For Colberts part, “I know that the audience is there for me because I feel the laughter. But I also feel a current of energy between the laughs. The valleys arent particularly deep. It can be quiet, but I know its there.”
“When you feel it drop, what do you do?” Streep asked.
“When its gone, and the energy is out of the room and theyre no longer relating to me as I would like them to? You have to get looser. You have to relax. You have to not tense up. Because the urge is to over steer—then youre lost. Youre not feeling them at all. Youre only feeling your grip on the wheel,” he replied.
Streep concurred, recalling her first professional role in a 1975 Lincoln Centre production of Trelawney of the Wells. On opening night, in front of the critics, a glass prop broke during a scene. Her nerves instantly vanished.
“We carried on with the play the way we had in rehearsal, the way we had in previews. We talked and listened, because a real thing had happened on stage,” she said.
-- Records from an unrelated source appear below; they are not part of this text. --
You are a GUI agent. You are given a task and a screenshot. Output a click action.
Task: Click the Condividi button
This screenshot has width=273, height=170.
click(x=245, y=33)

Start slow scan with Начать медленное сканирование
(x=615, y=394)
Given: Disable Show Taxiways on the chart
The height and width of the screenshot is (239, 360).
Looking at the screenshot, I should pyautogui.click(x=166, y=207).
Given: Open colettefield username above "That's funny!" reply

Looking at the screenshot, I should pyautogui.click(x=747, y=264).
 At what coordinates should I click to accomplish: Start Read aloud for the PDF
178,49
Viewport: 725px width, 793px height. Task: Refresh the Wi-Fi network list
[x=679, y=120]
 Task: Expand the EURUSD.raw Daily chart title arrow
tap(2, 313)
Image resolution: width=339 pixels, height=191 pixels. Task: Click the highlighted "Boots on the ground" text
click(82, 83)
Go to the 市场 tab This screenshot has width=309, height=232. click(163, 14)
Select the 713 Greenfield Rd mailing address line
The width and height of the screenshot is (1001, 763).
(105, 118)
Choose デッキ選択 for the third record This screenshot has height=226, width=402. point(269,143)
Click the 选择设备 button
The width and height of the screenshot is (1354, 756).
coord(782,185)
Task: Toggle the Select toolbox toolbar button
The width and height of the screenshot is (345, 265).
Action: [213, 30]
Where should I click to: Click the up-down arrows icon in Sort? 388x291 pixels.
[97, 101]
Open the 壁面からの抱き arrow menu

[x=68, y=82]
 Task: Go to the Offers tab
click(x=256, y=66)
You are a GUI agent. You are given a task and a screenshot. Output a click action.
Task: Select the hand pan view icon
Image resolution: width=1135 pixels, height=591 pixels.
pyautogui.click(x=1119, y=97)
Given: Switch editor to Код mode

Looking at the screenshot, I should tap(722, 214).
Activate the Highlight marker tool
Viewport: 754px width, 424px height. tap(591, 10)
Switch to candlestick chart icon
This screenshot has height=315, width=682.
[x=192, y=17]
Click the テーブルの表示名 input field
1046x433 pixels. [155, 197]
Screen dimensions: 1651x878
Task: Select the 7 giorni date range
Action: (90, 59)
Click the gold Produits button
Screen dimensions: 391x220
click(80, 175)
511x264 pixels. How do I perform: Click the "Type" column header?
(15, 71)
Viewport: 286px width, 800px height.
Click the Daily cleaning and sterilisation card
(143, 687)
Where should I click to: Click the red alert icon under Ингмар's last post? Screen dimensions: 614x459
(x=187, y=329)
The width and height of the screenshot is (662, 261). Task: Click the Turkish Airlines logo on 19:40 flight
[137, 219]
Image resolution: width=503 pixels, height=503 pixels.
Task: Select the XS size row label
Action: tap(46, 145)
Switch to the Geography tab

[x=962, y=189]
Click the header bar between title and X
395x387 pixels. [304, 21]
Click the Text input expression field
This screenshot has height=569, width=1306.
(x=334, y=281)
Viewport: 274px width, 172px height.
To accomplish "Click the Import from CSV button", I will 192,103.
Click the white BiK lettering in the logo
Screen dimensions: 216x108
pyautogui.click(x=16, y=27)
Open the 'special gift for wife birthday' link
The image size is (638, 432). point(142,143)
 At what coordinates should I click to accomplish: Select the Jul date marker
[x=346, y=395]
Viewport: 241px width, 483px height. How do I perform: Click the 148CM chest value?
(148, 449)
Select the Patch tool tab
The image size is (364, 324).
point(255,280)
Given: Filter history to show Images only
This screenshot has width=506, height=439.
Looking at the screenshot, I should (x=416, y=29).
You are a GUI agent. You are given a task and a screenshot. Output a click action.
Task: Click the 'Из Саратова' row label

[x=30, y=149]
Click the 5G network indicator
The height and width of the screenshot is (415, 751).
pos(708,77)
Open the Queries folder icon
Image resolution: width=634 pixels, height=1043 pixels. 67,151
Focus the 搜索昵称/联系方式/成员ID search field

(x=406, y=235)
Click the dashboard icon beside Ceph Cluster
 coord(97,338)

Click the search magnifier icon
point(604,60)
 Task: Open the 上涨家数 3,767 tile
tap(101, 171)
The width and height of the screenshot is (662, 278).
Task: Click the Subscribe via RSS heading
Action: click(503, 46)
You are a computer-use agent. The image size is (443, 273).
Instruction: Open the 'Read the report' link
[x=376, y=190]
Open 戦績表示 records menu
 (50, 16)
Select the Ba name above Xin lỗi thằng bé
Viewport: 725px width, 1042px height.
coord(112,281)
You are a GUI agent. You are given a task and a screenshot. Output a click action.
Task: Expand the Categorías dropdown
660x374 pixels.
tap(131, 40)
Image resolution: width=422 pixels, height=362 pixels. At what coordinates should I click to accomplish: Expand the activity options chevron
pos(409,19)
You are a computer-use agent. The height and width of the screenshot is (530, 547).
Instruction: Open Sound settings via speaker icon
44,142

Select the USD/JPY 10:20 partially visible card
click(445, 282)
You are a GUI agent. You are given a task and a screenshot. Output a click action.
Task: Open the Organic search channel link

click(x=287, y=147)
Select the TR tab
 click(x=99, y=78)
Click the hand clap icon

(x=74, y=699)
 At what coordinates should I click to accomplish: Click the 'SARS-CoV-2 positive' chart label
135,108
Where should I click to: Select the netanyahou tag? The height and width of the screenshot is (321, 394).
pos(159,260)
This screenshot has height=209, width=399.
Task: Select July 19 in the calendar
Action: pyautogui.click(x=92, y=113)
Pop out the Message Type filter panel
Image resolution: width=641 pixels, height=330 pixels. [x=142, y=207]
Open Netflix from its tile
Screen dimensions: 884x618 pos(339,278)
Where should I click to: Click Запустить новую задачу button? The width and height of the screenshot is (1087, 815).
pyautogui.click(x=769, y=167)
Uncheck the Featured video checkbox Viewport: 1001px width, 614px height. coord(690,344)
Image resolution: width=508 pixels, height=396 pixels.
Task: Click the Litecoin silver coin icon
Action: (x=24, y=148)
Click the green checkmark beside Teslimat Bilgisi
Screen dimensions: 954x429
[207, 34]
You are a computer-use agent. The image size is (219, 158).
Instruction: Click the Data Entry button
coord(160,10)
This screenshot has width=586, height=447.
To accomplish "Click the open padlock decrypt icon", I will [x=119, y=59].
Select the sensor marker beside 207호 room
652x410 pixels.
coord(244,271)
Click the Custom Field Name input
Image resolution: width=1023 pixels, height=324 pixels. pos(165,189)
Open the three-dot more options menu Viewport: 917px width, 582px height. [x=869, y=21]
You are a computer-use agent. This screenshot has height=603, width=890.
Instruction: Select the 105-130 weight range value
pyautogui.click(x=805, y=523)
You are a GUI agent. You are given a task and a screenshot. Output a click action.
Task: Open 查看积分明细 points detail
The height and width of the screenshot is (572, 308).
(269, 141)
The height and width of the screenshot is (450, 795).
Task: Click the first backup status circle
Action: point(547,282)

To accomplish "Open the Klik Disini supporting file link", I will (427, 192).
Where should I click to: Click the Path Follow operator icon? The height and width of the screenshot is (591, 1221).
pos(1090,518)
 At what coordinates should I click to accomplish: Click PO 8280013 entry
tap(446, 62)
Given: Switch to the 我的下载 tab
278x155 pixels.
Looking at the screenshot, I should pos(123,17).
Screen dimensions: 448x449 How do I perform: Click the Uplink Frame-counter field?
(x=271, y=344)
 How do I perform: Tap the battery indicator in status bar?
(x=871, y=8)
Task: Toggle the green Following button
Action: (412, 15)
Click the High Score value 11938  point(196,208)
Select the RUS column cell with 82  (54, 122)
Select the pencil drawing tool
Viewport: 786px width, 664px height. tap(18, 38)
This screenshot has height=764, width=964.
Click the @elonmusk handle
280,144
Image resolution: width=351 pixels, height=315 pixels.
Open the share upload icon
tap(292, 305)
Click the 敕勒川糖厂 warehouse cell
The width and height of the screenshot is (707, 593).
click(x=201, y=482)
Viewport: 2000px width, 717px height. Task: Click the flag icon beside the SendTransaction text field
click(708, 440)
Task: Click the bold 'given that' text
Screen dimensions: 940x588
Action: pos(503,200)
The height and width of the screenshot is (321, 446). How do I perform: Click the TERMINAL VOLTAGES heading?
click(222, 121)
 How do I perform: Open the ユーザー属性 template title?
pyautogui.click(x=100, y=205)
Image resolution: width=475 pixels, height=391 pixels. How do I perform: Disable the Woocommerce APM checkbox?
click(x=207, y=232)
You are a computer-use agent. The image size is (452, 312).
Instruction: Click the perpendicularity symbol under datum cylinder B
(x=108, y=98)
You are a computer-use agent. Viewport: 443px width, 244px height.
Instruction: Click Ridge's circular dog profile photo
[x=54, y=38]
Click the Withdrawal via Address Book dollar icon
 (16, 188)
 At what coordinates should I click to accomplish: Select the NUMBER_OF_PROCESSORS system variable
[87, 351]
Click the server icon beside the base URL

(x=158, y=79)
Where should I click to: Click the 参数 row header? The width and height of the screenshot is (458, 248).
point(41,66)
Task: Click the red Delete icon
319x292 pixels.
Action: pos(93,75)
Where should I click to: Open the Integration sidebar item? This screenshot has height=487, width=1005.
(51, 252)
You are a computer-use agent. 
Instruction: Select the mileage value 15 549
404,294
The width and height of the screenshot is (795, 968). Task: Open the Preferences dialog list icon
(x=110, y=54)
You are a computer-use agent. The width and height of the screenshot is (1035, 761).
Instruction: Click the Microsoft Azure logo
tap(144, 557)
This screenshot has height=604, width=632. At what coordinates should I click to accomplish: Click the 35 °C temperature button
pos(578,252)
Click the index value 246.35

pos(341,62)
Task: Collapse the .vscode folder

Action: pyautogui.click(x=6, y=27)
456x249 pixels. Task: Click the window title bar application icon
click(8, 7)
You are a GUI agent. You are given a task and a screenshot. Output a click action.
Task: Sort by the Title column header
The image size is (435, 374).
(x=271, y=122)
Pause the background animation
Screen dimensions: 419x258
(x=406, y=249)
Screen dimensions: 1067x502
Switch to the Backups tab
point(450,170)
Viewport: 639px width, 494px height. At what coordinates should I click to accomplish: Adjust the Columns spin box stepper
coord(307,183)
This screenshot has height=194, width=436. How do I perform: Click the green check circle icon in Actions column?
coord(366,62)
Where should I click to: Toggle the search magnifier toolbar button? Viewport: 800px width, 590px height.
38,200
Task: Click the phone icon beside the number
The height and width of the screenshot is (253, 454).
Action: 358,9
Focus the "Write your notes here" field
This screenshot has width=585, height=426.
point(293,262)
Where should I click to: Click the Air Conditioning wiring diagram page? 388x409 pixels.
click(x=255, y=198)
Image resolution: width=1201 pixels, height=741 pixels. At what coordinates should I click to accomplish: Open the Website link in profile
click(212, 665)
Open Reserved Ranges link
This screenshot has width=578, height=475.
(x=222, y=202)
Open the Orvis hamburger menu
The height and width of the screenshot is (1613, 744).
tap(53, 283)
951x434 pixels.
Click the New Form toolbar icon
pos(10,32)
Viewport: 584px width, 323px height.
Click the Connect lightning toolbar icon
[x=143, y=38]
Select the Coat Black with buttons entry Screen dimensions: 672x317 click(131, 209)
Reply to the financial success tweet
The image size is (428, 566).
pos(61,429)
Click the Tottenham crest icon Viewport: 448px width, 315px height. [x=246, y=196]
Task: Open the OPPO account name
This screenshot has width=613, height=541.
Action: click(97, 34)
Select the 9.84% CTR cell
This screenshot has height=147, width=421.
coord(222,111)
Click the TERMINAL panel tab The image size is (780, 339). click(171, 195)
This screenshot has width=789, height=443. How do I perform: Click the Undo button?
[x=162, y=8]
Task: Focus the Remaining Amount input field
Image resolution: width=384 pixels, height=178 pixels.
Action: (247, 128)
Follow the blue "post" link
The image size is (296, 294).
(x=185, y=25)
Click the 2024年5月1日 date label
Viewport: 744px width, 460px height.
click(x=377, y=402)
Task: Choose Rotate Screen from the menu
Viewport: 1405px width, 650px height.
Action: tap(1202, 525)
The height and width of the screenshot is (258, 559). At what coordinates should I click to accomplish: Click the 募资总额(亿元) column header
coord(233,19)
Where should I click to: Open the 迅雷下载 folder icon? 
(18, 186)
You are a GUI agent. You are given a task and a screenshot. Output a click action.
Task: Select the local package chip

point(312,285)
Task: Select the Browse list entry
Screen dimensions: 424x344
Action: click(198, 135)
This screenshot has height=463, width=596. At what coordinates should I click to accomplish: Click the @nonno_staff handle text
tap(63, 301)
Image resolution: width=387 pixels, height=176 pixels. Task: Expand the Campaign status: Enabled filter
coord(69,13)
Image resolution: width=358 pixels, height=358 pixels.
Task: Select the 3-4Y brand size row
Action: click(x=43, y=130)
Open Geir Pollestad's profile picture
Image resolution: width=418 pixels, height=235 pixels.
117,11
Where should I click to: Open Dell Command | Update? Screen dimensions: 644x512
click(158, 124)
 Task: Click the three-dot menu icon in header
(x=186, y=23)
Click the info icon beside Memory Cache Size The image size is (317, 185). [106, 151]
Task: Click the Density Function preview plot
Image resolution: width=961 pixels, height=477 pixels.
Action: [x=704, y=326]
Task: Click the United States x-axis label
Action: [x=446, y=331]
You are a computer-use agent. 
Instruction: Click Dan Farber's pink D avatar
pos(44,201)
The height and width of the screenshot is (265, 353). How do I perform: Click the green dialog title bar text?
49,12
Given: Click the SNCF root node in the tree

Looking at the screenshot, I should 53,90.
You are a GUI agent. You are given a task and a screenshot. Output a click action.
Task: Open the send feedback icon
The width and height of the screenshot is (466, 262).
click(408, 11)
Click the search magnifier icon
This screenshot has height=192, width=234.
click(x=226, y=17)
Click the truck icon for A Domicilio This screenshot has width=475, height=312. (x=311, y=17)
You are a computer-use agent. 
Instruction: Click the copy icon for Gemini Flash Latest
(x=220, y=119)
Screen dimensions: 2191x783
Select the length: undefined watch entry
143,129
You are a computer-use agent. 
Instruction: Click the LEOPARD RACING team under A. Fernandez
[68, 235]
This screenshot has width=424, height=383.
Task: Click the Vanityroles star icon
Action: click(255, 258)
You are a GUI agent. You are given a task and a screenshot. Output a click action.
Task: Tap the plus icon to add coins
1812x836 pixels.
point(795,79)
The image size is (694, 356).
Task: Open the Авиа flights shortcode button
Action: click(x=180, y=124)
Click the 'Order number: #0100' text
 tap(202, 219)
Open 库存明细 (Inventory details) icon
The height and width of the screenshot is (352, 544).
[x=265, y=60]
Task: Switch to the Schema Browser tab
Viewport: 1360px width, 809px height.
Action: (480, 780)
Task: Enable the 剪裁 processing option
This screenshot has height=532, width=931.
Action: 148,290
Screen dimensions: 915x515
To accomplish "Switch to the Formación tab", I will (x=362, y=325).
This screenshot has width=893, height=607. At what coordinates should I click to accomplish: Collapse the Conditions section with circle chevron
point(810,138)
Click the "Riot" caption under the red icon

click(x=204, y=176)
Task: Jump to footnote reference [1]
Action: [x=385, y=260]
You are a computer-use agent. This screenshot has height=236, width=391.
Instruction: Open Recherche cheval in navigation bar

With such a substantial body of work comes the risk of repeating choices Streep made for past characters. The actress said that shes continually looking for new inspiration.
“I look for people in my life who I think are interesting. Maybe men. Im playing a woman, but I think of men whose instincts and movement in the world are like this character.”
One such male-inspired moment was her famous deadpan lament from The Devil Wears Prada: “Why is no one ready?”
“I was totally copying Mike Nichols there,” Streep said.
Streep has a long list of recent films she loves, including Bradley Coopers remake of A Star Is Born, which she praised as “so breezily shot, so self-assured.”
“Many actors who make the transition into directing give the actors too much air. They dont cut it as brutally as they need to. To them, the character is more important than the narrative,” she said. Cooper, however, is an exception.
Streep also cited The Rider, a “shockingly great” film from director Chloe Zhao; First Reformed, starring _Ethan Hawke; and the upcoming Laurel and Hardy biopic Stan & Ollie.
As for her own work, Streep said that she resists watching her early films—because they remind her of the low self-image she had at the time.
“Ill come upon a movie Im in, and Im very young and very beautiful. But I was so unhappy. I thought my nose was too big, I thought I was fat. Because these are things that people tell you,” she said.
But by the same token, Streep said shes purposely rejected Hollywoods expectations of how actresses should look.
“I could play older when I was young. I could play a man in Angels in America. I could screw around with how I looked,” she explained. “Which to me is a political act: to say its not always going to attract your lust or your interest, or anything to do with ingratiation.”